> **TEXT PASSAGE**:
[Start]

Patch attestation RFC + proof of concept

Konstantin Ryabitsev <konstantin@xxxxxxxxxxxxxxxxxxx> · Wed, 26 Feb 2020 12:25:02 -0500

Hi, all:

I've been mulling over the idea of submitting and verifying 
cryptographic patch attestation data in a way that would be both useful 
and unobtrusive -- and I would like to propose a mechanism and a 
proof-of-concept script for your discussion.

# TL;DR

1. git clone https://git.kernel.org/pub/scm/linux/kernel/git/mricon/korg-helpers.git
2. cd korg-helpers
3. ./get-lore-mbox.py 20200225051307.6401-1-keescook@xxxxxxxxxxxx -aT
4. gpg --locate-keys kees@xxxxxxxxxx
5. ./attest-patches.py -c v4_20200224_keescook_chromium_org.mbx -tF

PASS | [PATCH v4 1/6] x86/elf: Add table to document READ_IMPLIES_EXEC
PASS | [PATCH v4 2/6] x86/elf: Split READ_IMPLIES_EXEC from executable GNU_STACK
PASS | [PATCH v4 3/6] x86/elf: Disable automatic READ_IMPLIES_EXEC for 64-bit address spaces
PASS | [PATCH v4 4/6] arm32/64, elf: Add tables to document READ_IMPLIES_EXEC
PASS | [PATCH v4 5/6] arm32/64, elf: Split READ_IMPLIES_EXEC from executable GNU_STACK
PASS | [PATCH v4 6/6] arm64, elf: Disable automatic READ_IMPLIES_EXEC for 64-bit address spaces
---
All patches passed attestation:
  Attestation-by: Kees Cook <kees@xxxxxxxxxx> (pgp:8972F4DFDC6DC026)

[End]

> **DATA SECTION**:
[Start]

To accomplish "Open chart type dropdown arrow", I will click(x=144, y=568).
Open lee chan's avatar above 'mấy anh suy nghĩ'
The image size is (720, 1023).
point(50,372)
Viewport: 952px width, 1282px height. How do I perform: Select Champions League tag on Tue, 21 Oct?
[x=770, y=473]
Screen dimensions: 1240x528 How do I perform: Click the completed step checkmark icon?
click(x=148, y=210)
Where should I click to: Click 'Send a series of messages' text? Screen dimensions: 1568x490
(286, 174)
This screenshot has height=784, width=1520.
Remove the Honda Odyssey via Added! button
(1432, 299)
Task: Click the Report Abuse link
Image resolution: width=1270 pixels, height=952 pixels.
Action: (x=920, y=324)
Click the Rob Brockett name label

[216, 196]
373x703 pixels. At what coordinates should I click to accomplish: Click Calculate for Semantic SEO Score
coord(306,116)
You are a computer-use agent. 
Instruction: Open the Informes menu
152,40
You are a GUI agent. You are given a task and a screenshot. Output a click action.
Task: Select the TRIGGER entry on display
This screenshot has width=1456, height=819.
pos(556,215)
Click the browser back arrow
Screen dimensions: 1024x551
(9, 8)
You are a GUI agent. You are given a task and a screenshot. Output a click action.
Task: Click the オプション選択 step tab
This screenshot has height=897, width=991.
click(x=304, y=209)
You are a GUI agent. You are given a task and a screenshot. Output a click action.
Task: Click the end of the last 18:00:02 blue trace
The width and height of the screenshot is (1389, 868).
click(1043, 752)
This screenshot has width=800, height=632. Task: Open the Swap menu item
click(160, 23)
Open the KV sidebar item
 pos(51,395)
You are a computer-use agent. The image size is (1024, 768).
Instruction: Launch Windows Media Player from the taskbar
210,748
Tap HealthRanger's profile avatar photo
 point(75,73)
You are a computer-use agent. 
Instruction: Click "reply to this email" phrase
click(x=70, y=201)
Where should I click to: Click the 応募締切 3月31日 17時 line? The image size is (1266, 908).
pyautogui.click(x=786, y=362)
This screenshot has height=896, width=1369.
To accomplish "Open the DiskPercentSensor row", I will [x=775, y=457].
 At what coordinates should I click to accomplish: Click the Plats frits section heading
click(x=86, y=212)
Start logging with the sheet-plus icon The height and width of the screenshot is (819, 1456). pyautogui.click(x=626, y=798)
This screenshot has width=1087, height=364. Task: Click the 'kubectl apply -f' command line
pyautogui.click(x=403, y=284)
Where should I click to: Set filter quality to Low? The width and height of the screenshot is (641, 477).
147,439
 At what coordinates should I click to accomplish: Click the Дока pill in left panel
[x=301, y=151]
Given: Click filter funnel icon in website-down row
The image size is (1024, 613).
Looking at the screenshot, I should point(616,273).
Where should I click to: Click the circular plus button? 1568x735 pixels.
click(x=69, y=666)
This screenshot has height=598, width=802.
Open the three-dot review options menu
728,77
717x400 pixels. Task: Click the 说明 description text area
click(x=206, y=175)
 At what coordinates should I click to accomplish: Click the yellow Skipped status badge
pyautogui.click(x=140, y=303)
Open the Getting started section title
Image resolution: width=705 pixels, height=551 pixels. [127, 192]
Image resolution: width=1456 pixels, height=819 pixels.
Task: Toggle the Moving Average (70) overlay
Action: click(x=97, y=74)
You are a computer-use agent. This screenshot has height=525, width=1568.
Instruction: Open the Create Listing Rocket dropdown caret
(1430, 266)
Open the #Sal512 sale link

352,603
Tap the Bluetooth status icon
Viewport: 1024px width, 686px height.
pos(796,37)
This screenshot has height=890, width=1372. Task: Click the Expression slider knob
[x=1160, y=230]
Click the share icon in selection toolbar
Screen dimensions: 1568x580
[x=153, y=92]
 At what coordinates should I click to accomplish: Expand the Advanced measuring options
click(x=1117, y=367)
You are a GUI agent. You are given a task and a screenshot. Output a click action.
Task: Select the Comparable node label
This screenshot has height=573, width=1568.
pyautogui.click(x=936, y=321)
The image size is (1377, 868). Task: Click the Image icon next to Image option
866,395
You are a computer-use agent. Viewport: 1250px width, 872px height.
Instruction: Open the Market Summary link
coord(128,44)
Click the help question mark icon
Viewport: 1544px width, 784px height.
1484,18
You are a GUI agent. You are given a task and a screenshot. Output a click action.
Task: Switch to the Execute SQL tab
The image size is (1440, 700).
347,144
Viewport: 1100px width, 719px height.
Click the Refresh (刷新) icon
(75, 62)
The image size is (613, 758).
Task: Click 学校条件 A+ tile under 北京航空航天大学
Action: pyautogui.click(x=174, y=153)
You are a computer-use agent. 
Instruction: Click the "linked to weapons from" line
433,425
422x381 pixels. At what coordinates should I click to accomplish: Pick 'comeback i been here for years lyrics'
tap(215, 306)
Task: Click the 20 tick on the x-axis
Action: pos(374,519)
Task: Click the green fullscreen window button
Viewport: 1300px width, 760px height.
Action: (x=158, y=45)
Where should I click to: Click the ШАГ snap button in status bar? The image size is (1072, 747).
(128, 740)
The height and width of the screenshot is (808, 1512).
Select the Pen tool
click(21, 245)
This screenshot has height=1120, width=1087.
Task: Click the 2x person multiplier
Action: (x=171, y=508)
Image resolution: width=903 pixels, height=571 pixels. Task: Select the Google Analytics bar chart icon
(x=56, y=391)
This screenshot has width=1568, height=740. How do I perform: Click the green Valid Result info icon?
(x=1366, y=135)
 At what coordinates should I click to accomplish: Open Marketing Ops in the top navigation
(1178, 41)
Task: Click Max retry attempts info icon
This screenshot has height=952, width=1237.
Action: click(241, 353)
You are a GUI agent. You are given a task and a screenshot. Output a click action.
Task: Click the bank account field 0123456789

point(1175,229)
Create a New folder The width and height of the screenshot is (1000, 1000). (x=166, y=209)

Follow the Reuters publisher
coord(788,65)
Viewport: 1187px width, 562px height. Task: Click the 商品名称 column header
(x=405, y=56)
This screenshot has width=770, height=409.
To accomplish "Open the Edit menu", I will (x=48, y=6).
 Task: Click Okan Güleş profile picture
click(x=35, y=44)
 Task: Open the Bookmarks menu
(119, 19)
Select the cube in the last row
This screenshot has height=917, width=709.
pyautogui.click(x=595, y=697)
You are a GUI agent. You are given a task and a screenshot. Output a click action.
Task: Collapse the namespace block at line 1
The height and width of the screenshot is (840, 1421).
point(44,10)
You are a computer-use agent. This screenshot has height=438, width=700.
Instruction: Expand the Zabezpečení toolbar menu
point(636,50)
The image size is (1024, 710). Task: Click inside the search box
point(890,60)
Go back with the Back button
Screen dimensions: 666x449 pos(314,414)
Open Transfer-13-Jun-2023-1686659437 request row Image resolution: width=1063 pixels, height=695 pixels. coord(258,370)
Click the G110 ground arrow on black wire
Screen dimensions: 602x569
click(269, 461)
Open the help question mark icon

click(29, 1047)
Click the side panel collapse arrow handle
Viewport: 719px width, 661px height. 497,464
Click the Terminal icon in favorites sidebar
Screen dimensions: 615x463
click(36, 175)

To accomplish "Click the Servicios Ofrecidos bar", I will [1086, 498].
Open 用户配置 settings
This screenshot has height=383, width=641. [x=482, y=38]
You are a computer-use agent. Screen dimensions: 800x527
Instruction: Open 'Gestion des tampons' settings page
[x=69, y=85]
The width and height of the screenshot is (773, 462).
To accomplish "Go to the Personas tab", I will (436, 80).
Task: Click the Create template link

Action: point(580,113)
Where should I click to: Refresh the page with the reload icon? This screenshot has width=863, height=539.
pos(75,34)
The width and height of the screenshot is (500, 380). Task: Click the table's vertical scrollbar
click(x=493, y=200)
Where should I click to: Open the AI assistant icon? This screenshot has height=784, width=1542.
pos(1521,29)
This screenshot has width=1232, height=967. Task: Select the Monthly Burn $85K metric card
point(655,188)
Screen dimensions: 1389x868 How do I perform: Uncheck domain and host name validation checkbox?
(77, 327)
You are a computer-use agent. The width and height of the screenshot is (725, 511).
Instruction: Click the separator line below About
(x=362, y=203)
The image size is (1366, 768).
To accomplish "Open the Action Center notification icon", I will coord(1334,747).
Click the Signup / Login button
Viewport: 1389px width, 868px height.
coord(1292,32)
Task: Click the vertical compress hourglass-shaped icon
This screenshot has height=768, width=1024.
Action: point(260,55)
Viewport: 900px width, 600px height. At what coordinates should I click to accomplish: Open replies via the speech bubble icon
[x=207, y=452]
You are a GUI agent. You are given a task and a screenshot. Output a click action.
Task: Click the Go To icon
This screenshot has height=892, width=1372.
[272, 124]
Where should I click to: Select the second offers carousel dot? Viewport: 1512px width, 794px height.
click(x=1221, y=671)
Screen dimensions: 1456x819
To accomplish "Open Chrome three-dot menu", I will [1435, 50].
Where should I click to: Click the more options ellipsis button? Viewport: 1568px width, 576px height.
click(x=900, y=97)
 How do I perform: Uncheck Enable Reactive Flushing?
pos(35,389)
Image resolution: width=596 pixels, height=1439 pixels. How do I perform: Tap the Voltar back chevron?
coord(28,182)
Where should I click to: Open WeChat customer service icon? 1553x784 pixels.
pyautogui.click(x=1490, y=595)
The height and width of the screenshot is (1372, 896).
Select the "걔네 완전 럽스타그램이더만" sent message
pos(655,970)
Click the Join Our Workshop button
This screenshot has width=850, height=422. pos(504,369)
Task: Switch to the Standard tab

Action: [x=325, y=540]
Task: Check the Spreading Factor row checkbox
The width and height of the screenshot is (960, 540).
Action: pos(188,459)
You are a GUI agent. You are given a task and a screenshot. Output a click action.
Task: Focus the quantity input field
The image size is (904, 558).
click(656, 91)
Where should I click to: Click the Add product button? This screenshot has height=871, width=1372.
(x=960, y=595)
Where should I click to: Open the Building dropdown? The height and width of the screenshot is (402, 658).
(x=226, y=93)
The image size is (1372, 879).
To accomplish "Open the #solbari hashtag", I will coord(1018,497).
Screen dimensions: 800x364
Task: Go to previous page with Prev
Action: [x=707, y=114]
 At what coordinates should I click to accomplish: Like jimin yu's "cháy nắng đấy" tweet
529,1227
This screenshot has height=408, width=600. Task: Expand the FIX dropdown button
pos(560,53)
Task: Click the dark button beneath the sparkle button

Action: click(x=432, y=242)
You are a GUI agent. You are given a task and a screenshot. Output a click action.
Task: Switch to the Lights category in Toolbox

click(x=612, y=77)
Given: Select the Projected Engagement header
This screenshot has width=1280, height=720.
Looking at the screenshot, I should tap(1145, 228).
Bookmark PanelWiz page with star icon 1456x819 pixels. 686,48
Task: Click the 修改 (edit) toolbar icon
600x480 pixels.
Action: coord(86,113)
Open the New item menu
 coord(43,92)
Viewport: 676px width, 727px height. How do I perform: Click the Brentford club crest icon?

[End]

> **TO DO**: Extend the email proposing patch attestation above, picking up right after the Attestation-by result it ends on.

> **RESULT BELOW**:
# Preamble

PGP is already commonly used by the kernel.org community for signing and 
verifying git tags when working with pull requests. However, even though 
PGP was developed with email in mind, it is rarely used for attesting 
patches submitted via email, for a number of good reasons:

- PGP support in email clients remains poor
- inline PGP is generally disliked because it interferes with the code 
  review process (and can mess up patches due to needing to escape 
  single dashes)
- MIME-wrapped PGP frequently doesn't survive the trip due to being 
  mangled by MTAs, mailing list software, etc, and may also interfere with
  the code review process due to mime-wrapping actual patches
- delegated trust is a hard problem to solve and doesn't easily scale up 
  to the level of thousands of contributors

For this reason, PGP-based attestation of emailed patches has never 
really taken off in the kernel community (or, in fact, in most other 
communities using email-based workflows).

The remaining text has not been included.